→ **Extrait choisi**
______________________________
Commande publique : zoom sur les marchés publics
Il en existe plusieurs types (marchés de travaux, de fournitures et de services). Ces contrats spéciaux sont régis par le Code de la commande publique. Ils répondent à un régime spécifique, notamment en raison de la procédure parfois très lourde précédant leur signature. Cette procédure dite de passation rassemble des règles à la fois nationales et européennes, qui alourdissent les délais nécessaires à la mise en œuvre du marché public, mais garantissent une concurrence loyale entre les différents acteurs économiques.
Qu’est-ce qu’un marché public ? Pourquoi est-ce si différent des autres contrats ?
Si vous êtes une entité publique, le terme doit vous être familier, pourtant, personne ne vous en voudra de peiner à comprendre le droit des marchés publics. Les règles ont beaucoup évolué sous l’influence de la jurisprudence mais aussi de l'ordonnance de 2018 créant le Code de la commande publique (CCP).
Si vous êtes une entreprise privée prête à réaliser une prestation pour une entité publique, vous avez peut-être été surpris qu'un contrat classique ne soit pas envisagé. Parce que vous contractez avec l’administration, vous devez composer avec son droit spécial. Ainsi, au lieu de signer un simple contrat de prestation de service par exemple, vous vous retrouvez en face à face avec un véritable cauchemar juridique : le marché public. 😱
Devant l’appel d’offres, la mise en concurrence et toute la procédure de passation, vous vous retrouvez un peu perdu ? 😵💫
Pas de panique, votre juriste augmenté QiiRO vous explique ce qu’est le marché public afin de vous aider à y voir plus clair en la matière.
Qu’est-ce qu’un marché public ?
Commençons par le commencement et voyons d’abord ce que signifie l’expression “marché public”. Non, ce ne sont pas des halles !
La loi (article L. 1111-1 du Code de la commande publique), définit le marché public comme un contrat conclu entre des acheteurs soumis au CCP, et des opérateurs économiques, qui vise à répondre aux besoins des acheteurs en matière de travaux, de service ou de fournitures. Ce contrat est conclu en contrepartie d’un prix ou “tout équivalent”.
D’accord, mais concrètement, ça veut dire quoi ? 😬 En réalité, ce qui se dégage de cette définition, c'est un ensemble de critères qui permettent d’identifier le marché public.
Le critère formel
Le marché public est un contrat. “Euh, oui… logique”, nous direz-vous. Mais pas si logique que ça. En général, les marchés sont passés avec l’administration. Et la spécialité de l’administration, c’est de décider un peu toute seule comment les choses vont se passer. Pour cela, elle a recours à des actes dits “unilatéraux”. Le concept est simple : l'administration veut quelque chose, elle le met par écrit, ce quelque chose se réalise.😤
Avec la commande publique, c’est un peu différent. L'administration a besoin de quelque chose et elle ne peut pas l’obtenir simplement en exigeant. Ce serait trop facile sinon. Elle est donc obligée de passer un contrat. Pourquoi c’est important ? Parce que ce contrat est synallagmatique. C'est-à-dire que les deux parties ont des obligations et oui, y compris l'administration. Ah, ça devient intéressant, non ? 😏
⛔ Même en se fondant sur une loi, l’administration ne peut pas se procurer certaines prestations par un acte unilatéral, elle doit obligatoirement conclure un marché, un contrat.
______________________________
→ **Lignes de données**
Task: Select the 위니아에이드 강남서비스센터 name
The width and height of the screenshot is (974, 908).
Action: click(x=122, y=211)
______________________________
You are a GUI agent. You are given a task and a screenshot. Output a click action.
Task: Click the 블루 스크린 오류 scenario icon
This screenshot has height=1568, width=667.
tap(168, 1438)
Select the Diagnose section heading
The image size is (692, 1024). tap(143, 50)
______________________________
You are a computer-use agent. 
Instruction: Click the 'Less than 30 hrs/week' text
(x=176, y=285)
______________________________
→ **Consigne écrite**
Citez, dans l'extrait consacré aux marchés publics, le passage compris entre « Si vous êtes une entreprise » et « en la matière. », ces deux bornes incluses.

→ **Corrigé**
Si vous êtes une entreprise privée prête à réaliser une prestation pour une entité publique, vous avez peut-être été surpris qu'un contrat classique ne soit pas envisagé. Parce que vous contractez avec l’administration, vous devez composer avec son droit spécial. Ainsi, au lieu de signer un simple contrat de prestation de service par exemple, vous vous retrouvez en face à face avec un véritable cauchemar juridique : le marché public. 😱
Devant l’appel d’offres, la mise en concurrence et toute la procédure de passation, vous vous retrouvez un peu perdu ? 😵💫
Pas de panique, votre juriste augmenté QiiRO vous explique ce qu’est le marché public afin de vous aider à y voir plus clair en la matière.